Dari perspektif tersebut di atas, sangat jelas bahwa puasa, bukan sekadar menahan lapar dan maupun menghindari jima’ (berhubungan badan) pada siang hari, tapi puasa, merupakan momentum untuk mendekatkan diri dengan Sang Khaliq yang benar-benar atas dasar “mahabbah” atau cinta kepada Allah SWT. Manifestasi cinta menurut Al-Ghazali diungkapkan dalam kalimat “al-Takhalluq bi akhlak Allah ‘ala thaqah a-basyariyah”, yakni setiap orang (Muslim) menghiasi diri dengan sifat-sifat Allah sesuai dengan kadar kesanggupan manusia.”Jika Allah bersifat Maha Pengasih dan Maha Penyayang misalnya, maka manusia juga seharusnya menunjukkan sifat kasih sayangnya itu kepada sesama manusia.
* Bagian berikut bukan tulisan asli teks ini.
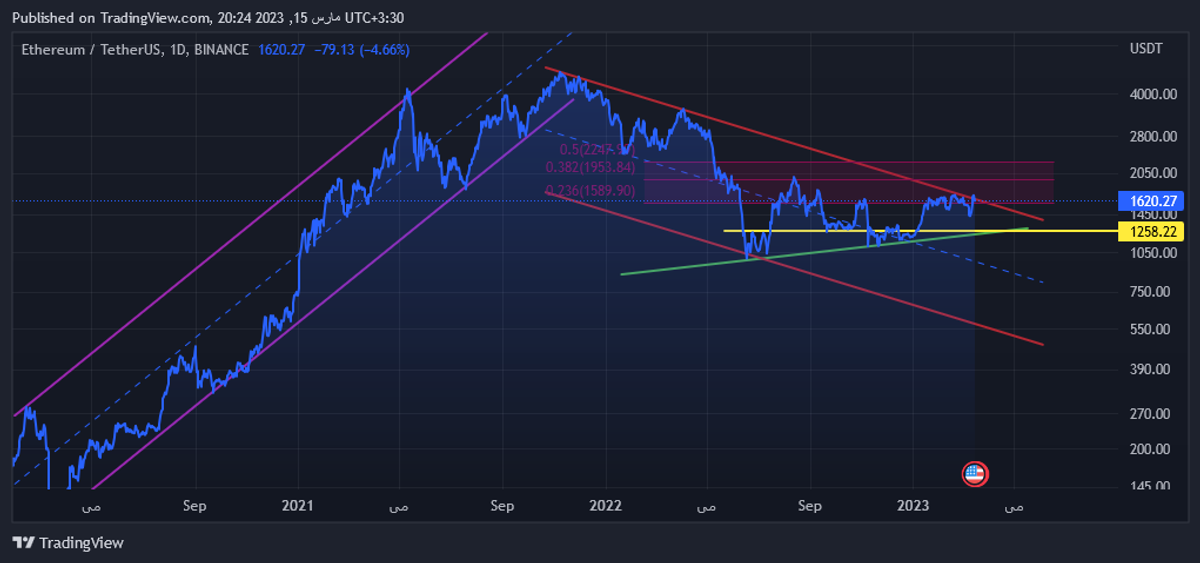Click the BINANCE exchange label
The width and height of the screenshot is (1200, 563).
[x=221, y=49]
Selanjutnya jika Allah bersifat Maha Mengetahui dan Maha Kreatif, maka manusia juga seharusnya menghias dirinya dengan berbagai pengetahuan dan jiwa yang kreatif, sehingga ia akan menjadi manusia yang unggul, berpengetahuan yang luas dan kreatif, sehingga ia mampu bersaing di era globalisasi.
Dengan begitu maka dapat dimaknai, bahwa ibadah puasa yang berdimensi sufistik tidak menghendaki manusia mengisolasi diri di tengah kesunyian atau meninggalkan tanggung jawab individual dan tanggung jawab sosial, melainkan menterjemahkan, menginternalisasikan dan mensublimasikan kemampuan mengendalikan diri dengan terus memanifestasikan nilai-nilai spiritualitas dan sifat-sifat Illahiah ke dalam kehidupan sosial kemasyarakatan. Terima Kasih. Selamat Menunaikan ibadah Puasa (***)
Penulis adalah Guru Besar Tetap Fakultas Ilmu Pendidikan Universitas Negeri Gorontalo, Ketua TP-PKK Kabupaten Gorontalo, Ketua PGRI Kabupaten Gorontalo, Ketua ICMI Kabupaten Gorontalo, Ketua Pokja Bunda PAUD Kabupaten Gorontalo, Ketua Kwartir Cabang Gerakan Pramuka Kabupaten Gorontalo.